Après une première évaluation rapide, dès qu’un pays est considéré comme candidat à figurer sur l’Index, des questionnaires sont remplis par des experts internes et externes à «Portes Ouvertes». Le questionnaire examine les pressions qui restreignent la pratique du christianisme.  Elles sont mesurées dans cinq sphères distinctes: vie privée, vie familiale, vie sociale, vie civile et vie ecclésiale. Une sixième catégorie tient compte des violences faites aux personnes et aux propriétés des chrétiens.


Encadré

L’ONG «Portes Ouvertes» fondée en 1955 par le Néerlandais  Frère André

Fondée en 1955 par le Néerlandais Ann Van Der Bijl, Frère André, bientôt surnommé «le contrebandier de Dieu», l’ONG «Portes Ouvertes» se décrit comme une association indépendante et apolitique au service des chrétiens persécutés ou discriminés à cause de leur foi. Son aide s’adresse à tous les chrétiens, sans distinction de confession. En 2010, elle avait été nominée une première fois par le Parlement européen pour le Prix Sakharov qui honore les personnes ou les organisations qui ont consacré leur existence à la défense des droits de l’homme et des libertés.

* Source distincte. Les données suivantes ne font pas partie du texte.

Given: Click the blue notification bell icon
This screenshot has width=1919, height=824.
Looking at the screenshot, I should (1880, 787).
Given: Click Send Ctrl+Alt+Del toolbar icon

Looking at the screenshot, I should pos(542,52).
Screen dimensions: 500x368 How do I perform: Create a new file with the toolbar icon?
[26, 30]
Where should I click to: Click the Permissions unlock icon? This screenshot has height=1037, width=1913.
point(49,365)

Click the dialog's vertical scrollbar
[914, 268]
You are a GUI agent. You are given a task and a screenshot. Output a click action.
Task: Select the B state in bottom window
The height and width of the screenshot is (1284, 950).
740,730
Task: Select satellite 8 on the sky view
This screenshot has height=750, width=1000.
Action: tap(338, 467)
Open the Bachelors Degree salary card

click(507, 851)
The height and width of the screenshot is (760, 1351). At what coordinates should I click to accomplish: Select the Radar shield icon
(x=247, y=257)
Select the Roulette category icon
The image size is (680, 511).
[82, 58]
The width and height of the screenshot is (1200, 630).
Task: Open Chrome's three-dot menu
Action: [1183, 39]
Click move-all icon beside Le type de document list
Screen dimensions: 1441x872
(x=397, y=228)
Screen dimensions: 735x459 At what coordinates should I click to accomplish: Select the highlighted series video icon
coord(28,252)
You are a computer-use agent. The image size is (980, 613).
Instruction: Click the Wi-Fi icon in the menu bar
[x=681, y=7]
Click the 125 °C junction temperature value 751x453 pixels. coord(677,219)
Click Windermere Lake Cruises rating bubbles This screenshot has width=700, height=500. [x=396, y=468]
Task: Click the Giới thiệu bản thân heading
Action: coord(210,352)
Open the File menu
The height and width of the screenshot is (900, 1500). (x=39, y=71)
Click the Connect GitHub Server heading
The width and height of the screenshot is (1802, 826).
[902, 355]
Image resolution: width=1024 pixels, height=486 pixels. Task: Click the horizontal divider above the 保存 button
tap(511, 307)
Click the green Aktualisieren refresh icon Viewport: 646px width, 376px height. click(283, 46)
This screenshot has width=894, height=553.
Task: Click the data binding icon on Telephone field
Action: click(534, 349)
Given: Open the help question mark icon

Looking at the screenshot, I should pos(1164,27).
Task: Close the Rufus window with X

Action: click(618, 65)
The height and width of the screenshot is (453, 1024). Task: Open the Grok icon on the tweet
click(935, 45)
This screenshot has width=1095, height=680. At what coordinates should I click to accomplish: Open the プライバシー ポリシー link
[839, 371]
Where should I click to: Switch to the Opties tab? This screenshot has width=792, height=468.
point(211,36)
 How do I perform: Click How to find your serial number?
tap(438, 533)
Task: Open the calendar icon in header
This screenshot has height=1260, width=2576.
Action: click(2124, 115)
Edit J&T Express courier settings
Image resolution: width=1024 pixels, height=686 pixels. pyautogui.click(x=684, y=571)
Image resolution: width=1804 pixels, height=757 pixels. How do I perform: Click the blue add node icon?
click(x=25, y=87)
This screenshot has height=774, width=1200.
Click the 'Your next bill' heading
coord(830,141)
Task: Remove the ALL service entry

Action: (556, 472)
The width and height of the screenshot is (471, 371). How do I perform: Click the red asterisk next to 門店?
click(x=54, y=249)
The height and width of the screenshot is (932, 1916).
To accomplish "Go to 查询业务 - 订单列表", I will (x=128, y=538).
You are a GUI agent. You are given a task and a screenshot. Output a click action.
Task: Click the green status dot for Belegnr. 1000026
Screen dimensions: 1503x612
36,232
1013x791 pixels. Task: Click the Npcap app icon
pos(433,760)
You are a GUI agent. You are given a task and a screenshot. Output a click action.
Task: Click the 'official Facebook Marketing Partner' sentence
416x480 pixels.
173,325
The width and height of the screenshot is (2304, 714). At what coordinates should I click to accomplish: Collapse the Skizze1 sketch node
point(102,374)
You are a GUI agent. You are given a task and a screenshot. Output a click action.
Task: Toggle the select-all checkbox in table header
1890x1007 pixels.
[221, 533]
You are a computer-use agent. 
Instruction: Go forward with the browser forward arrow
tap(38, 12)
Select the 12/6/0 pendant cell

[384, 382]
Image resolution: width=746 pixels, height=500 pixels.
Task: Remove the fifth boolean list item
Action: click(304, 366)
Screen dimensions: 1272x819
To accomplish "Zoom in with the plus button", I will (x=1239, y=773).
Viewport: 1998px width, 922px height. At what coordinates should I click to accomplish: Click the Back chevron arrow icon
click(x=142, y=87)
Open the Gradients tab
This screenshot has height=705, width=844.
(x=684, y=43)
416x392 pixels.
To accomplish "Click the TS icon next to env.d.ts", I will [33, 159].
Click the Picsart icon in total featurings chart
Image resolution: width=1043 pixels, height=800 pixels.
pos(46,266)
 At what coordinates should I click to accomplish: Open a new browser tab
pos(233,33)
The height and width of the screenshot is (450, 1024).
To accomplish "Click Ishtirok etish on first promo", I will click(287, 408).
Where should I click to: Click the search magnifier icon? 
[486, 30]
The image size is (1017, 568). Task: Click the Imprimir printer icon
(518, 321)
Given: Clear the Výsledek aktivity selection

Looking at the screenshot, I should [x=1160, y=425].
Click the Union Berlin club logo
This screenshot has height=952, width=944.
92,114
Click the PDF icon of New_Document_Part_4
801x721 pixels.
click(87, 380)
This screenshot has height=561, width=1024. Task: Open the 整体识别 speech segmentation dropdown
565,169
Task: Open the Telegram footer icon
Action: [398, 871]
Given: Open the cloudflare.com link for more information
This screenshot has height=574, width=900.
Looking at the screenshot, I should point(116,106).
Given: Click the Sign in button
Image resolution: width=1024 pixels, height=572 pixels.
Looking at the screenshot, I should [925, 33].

L’ONG «Portes Ouvertes Suisse», basée à Romanel-sur-Lausanne, fait partie du réseau «Open Doors», qui regroupe une vingtaine d’associations indépendantes œuvrant dans plus de 60 pays. Ce réseau soutient les communautés chrétiennes fragilisées par un environnement hostile partout où les chrétiens manquent de liberté religieuse. (cath.ch-apic/com/po/be)

 

 

Index mondial de la persécution des chrétiens
12 janvier 2016 | 15:13
par Jacques Berset
Temps de lecture: env. 5 min.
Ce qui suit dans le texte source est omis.